[[ The data open ]]

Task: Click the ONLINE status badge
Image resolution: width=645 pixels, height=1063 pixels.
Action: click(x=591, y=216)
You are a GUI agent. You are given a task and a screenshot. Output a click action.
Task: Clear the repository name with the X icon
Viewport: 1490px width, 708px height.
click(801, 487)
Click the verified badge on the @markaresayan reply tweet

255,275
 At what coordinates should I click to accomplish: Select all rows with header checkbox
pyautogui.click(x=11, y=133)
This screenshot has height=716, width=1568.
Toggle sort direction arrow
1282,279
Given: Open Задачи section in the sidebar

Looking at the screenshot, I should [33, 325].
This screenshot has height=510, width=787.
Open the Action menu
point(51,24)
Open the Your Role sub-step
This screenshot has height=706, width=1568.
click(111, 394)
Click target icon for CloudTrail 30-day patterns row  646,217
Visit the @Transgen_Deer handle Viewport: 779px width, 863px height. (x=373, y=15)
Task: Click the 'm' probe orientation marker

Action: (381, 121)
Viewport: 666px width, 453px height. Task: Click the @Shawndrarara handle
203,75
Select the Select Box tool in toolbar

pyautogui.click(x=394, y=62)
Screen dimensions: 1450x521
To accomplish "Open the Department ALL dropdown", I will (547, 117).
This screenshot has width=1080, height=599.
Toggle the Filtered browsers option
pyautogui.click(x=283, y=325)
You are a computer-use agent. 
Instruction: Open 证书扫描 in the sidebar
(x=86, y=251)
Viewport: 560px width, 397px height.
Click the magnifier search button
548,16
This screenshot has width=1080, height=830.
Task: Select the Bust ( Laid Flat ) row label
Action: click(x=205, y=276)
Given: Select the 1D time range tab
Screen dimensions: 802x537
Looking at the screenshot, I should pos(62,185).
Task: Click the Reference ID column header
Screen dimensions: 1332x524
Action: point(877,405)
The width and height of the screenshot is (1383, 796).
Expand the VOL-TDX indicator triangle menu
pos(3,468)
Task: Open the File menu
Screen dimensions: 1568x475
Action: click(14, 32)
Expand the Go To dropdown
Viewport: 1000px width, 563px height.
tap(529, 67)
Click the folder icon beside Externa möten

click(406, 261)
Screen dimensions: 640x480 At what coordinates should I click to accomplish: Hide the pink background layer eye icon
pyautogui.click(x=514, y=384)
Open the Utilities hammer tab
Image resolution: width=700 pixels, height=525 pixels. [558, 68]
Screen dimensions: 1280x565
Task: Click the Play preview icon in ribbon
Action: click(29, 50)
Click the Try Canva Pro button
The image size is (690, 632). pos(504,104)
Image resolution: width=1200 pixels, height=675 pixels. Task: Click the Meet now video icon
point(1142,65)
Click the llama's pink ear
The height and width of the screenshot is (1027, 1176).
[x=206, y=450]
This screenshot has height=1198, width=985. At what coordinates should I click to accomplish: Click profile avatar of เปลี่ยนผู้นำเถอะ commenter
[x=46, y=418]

[[ The data closed ]]

Aim of the exercise = If a line of the data contains "agent", copy it out.

Solved exercise =
You are a GUI agent. You are given a task and a screenshot. Output a click action.
You are a computer-use agent. 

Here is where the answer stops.